Porque ahí fuera, en la más profunda y desconocida oscuridad del bosque, en lo más lejano de nuestra sangre también está esa llamada. Lo que más nos late en realidad. Lo que tienen más como nosotros. Porque somos más. Cuando también nos quitan a Thornton ese sonido nos grita desde dentro. Ya sí que no podemos perder más. Y corremos hacia los nuestros.

Colmillo blanco (1906)

Los lobos son los tiburones de la tierra. Saben lo que hacen mucho mejor que nosotros. Siguen nuestra pista porque saben que acabarán por apoderarse de nosotros. Seguro que nos cazan. 
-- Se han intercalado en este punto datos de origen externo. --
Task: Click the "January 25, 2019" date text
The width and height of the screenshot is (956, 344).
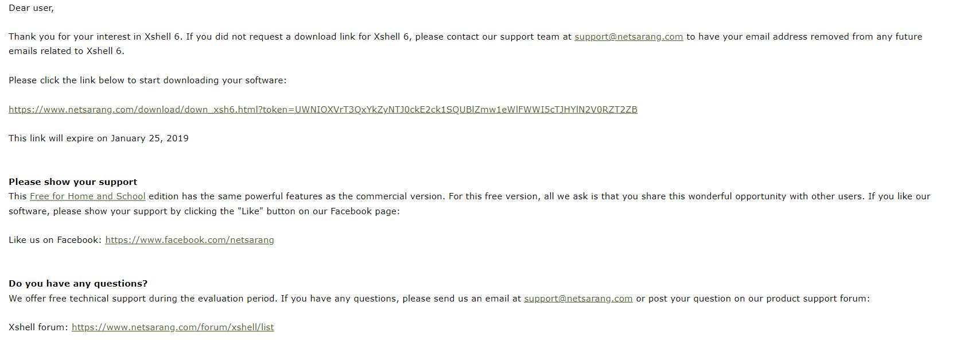Action: 149,138
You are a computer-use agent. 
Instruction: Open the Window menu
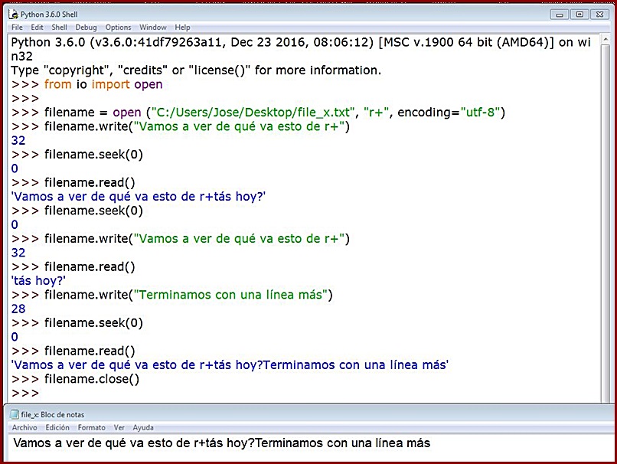[152, 27]
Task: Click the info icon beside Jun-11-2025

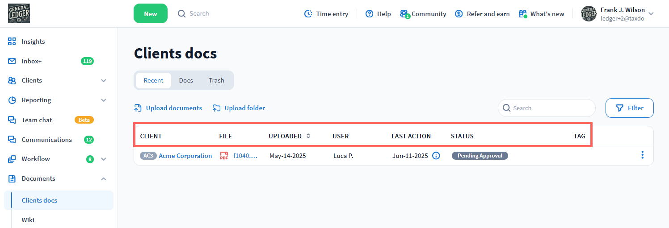Action: [436, 156]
Esa cita es de uno de los pocos diálogos que encontramos en esta novela, tanto o más famosa que la anterior, y prácticamente simétrica. Esta vez estamos más cerca de los lobos y nos sentimos más salvajes. ¿Quién puede resistirse a meterse en la piel de un perro más lobo que perro al que llaman Colmillo Blanco? Solo el nombre ya denota fiereza y lucha, y todo lo vivimos a través de sus ojos desde que es un cachorro.

Ahora, sin embargo, hacemos el camino inverso desde el carácter indómito a la casi docilidad conforme vamos teniendo más contacto humano. Los maltratos de Castor Gris y las crueles peleas de perros en las que nos mete Guapo Smith donde casi perdemos la vida. Menos mal que Wheedon Scott nos rescató y se quedó con nosotros. Con él aprendimos lo que es el amor, la lealtad y esa absoluta melancolía y desesperación cuando se ausenta quien más nos ha enseñado y queremos.
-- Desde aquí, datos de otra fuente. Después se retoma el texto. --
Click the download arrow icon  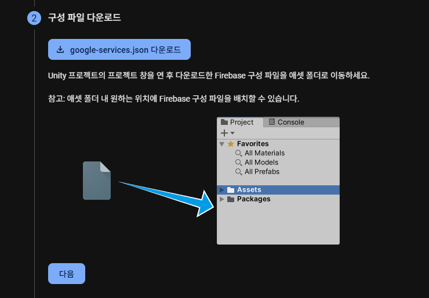tap(60, 49)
Esta es posiblemente la más conocida de las varias adaptaciones de esta novela al cine.

Blanco

El lobo de mar – (1904)

Aquí ya sí que somos lobos, navegamos en una fragata llamada Fantasma y estamos al mando de uno, claro: el capitán Lobo Larsen. Esta vez cazamos focas y también náufragos intelectuales, refinados y muy idealistas como el joven Humphrey van Weyden. Larsen es cruel, despiadado y sin escrúpulos. Estamos sometidos a su tiránica autoridad y Van Weyden descubrirá pronto la dureza y la impiedad del mundo primitivo que representa Larsen. Pero también aprenderá de él.
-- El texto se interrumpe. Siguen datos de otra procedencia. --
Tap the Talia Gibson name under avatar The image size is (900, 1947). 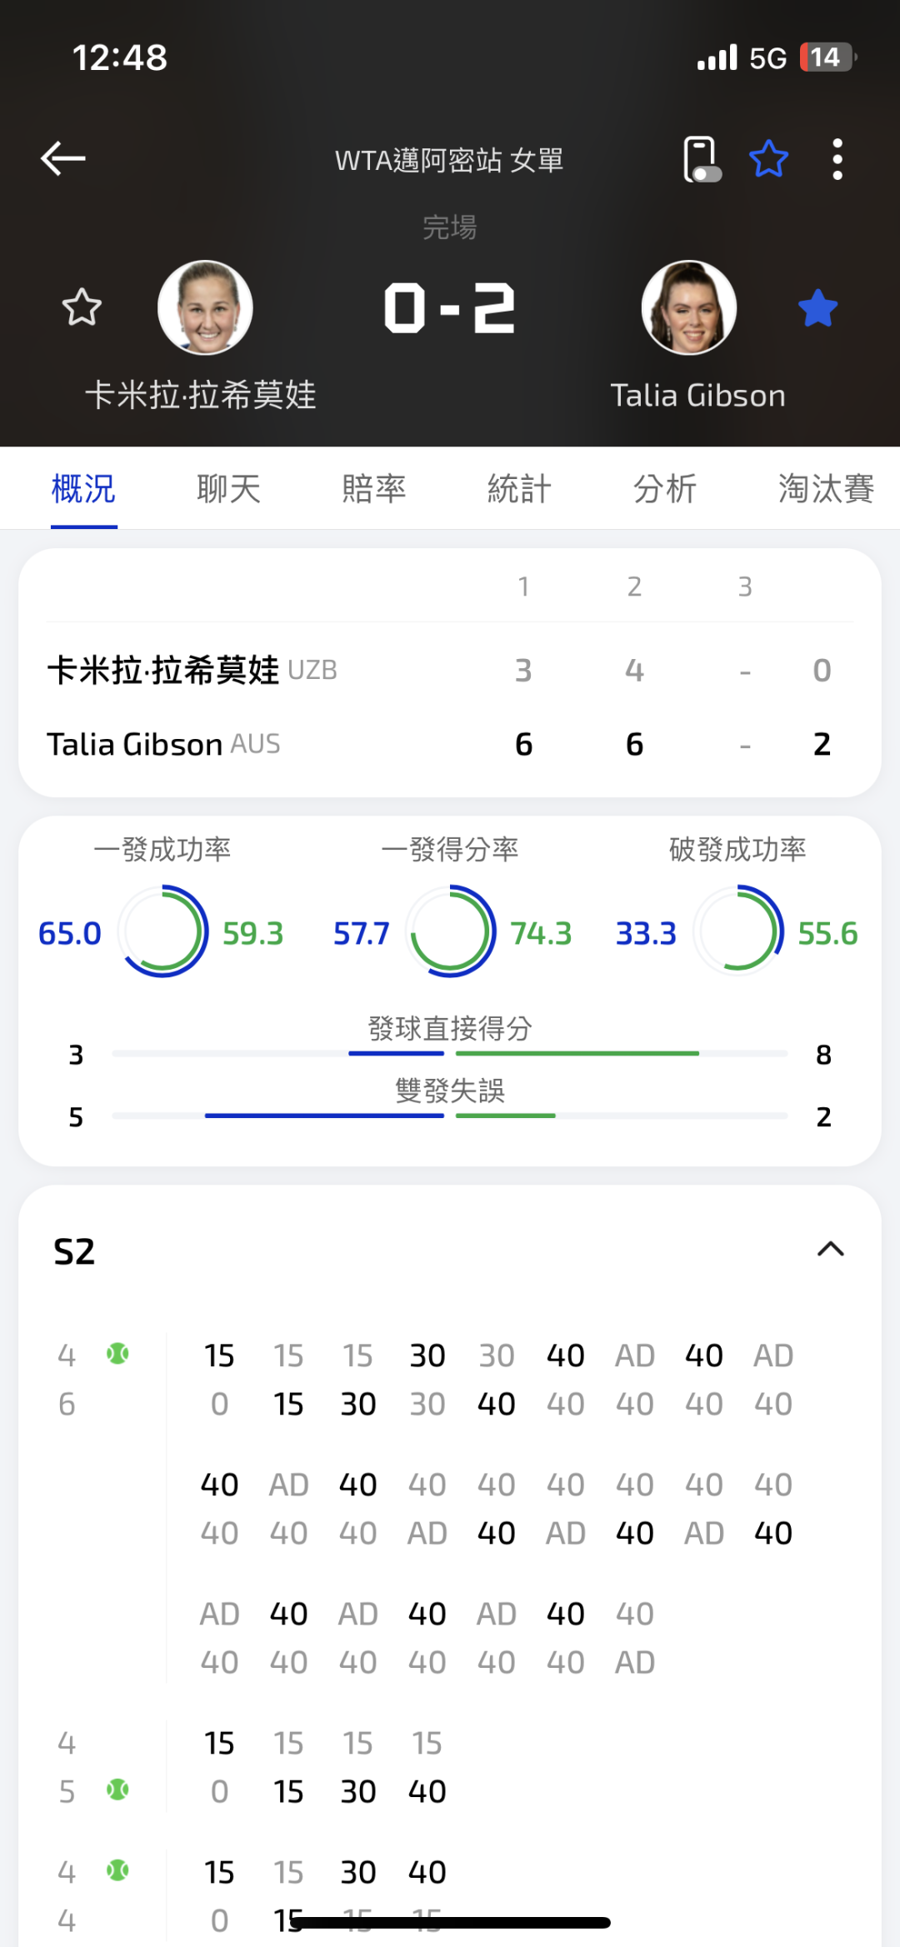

Hay algunas buenas adaptaciones al cine sobre esta novela. Yo me quedo con la clásica de Michael Curtiz (1941), con un Edward G. Robinson memorable y con otra contemporánea de 2009.

Por qué leerlas

El choque entre civilización y naturaleza, la perpetua lucha entre el bien y el mal, la supervivencia del más fuerte, el determinismo genético, la selección natural y… La AVENTURA en su más pura expresión. Y porque es Jack London. Su nombre ya es una razón única.